[Stored data entries]
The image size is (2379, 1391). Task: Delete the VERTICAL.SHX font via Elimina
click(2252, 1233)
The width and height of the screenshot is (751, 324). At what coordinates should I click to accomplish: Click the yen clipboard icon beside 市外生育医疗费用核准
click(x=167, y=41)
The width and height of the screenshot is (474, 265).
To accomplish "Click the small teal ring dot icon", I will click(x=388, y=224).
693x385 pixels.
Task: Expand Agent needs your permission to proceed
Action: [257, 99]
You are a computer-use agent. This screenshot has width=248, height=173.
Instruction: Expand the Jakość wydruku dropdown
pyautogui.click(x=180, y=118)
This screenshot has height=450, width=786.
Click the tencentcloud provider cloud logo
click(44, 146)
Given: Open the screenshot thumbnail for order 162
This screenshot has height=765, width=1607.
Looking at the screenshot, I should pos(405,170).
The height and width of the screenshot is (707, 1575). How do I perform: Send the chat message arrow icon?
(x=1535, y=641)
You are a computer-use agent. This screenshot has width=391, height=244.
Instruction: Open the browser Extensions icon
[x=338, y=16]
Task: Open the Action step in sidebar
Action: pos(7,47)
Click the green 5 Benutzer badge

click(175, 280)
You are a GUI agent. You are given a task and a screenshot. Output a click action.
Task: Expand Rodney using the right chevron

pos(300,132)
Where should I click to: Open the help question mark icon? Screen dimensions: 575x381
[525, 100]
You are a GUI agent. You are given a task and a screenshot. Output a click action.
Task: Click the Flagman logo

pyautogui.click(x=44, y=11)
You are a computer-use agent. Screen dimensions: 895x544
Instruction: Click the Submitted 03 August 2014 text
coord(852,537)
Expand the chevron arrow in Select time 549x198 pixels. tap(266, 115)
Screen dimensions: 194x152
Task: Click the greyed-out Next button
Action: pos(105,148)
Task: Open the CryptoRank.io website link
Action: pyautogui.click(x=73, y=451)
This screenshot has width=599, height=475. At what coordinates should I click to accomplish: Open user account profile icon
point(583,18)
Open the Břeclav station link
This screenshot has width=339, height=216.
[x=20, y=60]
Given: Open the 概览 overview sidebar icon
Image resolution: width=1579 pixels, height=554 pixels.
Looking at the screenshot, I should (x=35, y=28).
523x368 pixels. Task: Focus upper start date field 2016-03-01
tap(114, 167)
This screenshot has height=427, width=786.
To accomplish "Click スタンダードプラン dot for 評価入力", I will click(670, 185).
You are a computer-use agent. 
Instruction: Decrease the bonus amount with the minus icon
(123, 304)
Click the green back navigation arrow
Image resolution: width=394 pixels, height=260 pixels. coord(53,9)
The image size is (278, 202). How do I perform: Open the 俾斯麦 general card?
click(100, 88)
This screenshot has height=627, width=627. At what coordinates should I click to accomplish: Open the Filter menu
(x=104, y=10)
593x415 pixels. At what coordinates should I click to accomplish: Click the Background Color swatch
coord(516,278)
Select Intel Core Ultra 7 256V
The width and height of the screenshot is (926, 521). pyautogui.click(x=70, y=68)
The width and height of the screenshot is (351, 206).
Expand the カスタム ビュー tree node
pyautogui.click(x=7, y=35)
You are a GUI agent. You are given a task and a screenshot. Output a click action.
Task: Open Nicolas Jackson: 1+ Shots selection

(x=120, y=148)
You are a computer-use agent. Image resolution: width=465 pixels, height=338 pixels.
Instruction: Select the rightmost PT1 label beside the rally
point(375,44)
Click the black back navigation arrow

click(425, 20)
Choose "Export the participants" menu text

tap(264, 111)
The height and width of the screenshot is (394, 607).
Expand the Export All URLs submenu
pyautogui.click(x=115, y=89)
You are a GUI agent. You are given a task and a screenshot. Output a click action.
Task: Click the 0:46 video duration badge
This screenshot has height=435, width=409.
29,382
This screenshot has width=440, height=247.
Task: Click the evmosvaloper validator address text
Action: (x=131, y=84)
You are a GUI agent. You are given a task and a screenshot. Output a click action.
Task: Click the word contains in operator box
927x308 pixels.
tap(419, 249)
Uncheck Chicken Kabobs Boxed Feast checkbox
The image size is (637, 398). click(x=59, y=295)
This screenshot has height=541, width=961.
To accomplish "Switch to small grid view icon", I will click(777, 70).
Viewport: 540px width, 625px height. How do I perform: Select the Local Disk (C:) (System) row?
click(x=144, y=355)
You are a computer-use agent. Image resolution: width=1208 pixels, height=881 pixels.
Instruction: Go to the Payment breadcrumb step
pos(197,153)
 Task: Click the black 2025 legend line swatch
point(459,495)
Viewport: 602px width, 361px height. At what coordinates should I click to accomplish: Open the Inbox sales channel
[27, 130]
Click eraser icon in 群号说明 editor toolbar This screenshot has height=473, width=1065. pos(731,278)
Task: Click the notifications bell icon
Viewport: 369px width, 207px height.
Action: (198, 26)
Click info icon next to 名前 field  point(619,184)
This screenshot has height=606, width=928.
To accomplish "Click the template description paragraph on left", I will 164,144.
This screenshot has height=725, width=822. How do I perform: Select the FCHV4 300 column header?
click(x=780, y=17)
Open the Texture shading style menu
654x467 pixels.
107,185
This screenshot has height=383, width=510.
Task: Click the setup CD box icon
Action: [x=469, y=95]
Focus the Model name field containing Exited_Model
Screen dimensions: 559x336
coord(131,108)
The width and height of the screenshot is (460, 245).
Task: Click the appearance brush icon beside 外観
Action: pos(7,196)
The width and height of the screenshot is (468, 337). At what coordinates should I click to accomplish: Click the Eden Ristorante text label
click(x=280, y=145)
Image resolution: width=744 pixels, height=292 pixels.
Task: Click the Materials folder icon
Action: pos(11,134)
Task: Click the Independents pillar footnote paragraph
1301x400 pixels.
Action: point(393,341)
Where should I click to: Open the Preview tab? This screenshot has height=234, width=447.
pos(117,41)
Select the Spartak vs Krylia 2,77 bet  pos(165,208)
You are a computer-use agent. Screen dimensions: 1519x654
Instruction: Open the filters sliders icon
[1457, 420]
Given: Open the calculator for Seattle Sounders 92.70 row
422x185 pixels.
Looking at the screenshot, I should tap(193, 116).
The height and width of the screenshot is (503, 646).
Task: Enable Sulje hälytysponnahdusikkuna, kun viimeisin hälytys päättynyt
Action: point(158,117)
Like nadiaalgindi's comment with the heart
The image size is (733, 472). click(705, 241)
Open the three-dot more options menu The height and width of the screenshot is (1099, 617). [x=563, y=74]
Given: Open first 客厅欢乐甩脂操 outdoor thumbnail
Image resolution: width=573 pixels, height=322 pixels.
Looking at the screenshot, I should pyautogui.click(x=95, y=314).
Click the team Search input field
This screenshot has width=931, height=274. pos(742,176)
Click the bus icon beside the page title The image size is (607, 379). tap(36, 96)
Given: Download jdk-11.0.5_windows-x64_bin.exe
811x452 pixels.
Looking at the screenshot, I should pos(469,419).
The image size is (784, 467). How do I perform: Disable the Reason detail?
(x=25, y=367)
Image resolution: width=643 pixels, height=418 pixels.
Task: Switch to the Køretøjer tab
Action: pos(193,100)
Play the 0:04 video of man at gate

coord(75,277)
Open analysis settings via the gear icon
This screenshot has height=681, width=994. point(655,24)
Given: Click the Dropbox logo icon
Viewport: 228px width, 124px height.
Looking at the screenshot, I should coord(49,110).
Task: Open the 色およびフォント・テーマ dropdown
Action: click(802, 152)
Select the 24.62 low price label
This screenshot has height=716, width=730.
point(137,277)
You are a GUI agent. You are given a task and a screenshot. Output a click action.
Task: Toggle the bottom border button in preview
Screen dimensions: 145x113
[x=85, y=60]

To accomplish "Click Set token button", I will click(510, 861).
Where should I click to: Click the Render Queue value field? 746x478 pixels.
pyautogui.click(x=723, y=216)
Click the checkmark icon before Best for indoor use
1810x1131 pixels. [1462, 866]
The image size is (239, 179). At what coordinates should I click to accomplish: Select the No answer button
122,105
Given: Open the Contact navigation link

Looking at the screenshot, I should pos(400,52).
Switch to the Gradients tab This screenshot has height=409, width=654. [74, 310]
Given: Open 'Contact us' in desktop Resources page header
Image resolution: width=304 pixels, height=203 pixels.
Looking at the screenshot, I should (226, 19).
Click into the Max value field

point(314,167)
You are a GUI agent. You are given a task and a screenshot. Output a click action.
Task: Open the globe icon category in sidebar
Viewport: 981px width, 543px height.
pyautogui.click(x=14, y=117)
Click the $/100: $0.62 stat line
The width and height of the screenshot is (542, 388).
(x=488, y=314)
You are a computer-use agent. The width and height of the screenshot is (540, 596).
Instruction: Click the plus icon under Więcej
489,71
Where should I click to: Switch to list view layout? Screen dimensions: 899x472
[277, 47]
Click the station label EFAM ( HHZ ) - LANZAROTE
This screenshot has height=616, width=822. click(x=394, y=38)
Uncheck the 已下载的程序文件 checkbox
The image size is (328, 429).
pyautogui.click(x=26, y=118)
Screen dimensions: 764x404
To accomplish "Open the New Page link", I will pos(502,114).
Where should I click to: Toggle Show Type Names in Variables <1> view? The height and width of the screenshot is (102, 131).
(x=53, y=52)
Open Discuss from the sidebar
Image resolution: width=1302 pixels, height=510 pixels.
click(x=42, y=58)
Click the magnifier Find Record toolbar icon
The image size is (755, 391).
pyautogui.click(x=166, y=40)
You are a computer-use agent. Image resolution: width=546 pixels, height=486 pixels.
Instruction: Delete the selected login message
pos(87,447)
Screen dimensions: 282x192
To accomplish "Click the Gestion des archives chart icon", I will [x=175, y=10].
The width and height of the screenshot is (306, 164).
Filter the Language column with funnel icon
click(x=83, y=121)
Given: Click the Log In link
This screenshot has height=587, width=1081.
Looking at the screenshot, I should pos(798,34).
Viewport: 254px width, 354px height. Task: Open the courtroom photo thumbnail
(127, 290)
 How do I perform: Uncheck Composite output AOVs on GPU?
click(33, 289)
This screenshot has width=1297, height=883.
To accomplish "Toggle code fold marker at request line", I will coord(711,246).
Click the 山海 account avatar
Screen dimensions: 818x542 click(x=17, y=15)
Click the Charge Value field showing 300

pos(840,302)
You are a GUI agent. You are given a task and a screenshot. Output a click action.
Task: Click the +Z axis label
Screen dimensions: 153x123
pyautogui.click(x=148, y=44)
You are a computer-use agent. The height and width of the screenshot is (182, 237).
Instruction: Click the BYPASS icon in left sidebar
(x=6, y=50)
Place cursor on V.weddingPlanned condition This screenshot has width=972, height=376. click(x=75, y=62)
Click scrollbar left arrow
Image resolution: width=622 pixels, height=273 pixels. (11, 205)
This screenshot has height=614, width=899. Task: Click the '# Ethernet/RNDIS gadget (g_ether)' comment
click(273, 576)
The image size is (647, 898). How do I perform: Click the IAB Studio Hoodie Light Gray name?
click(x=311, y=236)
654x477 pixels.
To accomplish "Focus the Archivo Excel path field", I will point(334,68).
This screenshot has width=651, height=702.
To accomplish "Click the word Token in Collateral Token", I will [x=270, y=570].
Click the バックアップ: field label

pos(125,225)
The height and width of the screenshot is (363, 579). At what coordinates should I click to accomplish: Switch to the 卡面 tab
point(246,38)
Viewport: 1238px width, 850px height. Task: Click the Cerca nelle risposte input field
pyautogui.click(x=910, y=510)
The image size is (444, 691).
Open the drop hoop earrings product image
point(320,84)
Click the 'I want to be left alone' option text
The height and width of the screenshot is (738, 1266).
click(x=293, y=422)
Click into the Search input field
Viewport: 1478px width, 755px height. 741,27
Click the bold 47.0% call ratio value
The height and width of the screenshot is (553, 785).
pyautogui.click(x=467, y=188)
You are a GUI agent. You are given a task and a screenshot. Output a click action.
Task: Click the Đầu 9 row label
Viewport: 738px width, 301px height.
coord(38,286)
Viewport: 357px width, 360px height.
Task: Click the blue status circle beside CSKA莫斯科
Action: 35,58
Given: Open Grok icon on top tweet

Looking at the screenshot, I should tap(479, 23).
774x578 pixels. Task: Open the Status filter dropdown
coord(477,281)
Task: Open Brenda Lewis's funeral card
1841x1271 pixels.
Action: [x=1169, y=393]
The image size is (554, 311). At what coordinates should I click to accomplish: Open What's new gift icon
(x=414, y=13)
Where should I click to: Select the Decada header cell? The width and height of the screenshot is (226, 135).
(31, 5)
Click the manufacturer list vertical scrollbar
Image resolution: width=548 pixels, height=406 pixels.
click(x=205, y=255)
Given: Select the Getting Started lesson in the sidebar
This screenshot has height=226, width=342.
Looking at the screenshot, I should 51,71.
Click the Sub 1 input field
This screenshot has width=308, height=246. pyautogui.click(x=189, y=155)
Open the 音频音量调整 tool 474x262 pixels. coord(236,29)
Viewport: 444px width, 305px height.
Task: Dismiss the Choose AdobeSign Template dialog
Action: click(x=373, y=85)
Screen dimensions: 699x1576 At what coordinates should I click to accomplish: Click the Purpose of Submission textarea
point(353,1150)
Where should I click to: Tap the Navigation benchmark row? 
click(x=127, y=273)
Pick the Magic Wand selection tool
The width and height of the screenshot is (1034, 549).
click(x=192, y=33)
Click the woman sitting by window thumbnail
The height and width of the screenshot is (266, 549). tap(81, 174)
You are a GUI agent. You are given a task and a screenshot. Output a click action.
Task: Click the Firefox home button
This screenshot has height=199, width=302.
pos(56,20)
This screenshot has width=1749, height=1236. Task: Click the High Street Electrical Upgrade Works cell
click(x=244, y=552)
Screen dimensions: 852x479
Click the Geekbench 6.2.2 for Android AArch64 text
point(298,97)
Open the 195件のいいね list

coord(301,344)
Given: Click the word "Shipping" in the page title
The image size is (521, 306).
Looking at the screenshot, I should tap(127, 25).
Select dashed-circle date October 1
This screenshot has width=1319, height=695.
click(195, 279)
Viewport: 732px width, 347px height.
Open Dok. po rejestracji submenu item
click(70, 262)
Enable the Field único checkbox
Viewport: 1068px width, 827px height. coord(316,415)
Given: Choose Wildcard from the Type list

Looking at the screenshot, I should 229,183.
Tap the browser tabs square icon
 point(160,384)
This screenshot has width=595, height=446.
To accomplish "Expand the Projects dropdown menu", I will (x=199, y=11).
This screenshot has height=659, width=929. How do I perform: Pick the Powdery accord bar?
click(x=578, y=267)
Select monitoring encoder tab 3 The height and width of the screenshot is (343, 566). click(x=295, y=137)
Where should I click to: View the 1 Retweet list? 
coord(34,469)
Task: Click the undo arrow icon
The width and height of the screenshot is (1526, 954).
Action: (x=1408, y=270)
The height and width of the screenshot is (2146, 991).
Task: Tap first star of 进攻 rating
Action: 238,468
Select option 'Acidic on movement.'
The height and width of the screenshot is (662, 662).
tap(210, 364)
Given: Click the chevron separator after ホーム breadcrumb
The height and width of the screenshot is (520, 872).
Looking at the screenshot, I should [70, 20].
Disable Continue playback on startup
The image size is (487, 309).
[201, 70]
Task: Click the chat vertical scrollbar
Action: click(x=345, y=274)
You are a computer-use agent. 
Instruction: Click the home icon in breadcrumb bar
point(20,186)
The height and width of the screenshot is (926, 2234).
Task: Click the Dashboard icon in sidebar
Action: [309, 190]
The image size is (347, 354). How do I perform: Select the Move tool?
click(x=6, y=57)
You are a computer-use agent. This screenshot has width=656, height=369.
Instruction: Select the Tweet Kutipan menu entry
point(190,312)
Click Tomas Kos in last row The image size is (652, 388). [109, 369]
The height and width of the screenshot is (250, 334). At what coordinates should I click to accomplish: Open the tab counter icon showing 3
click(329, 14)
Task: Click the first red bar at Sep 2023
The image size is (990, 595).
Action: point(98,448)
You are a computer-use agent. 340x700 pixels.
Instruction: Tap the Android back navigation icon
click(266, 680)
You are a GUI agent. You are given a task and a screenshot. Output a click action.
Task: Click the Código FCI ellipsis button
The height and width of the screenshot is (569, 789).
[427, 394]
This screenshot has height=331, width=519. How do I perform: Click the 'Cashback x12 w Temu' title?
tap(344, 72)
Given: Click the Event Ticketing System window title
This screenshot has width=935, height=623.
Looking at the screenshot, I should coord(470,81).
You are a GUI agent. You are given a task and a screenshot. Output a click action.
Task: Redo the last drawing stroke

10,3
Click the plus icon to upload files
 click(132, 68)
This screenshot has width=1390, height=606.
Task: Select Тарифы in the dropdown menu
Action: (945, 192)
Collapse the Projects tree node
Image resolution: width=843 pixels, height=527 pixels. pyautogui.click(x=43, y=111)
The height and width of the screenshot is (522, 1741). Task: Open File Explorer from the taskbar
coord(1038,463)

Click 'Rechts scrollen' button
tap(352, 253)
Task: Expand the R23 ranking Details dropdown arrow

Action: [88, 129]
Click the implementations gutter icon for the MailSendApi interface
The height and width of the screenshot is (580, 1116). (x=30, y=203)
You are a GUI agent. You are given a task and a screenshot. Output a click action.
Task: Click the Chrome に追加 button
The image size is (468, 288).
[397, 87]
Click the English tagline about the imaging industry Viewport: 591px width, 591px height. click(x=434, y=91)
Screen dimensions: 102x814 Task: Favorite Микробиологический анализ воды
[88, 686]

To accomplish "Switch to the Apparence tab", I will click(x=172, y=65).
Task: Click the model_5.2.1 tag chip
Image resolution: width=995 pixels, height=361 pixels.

--- INSTRUCTIONS TO FOLLOW ---
Pick out every line above that holds the word "paragraph" and copy it.

--- RESPONSE FOR THIS EXERCISE ---
To accomplish "Click the template description paragraph on left", I will 164,144.
Task: Click the Independents pillar footnote paragraph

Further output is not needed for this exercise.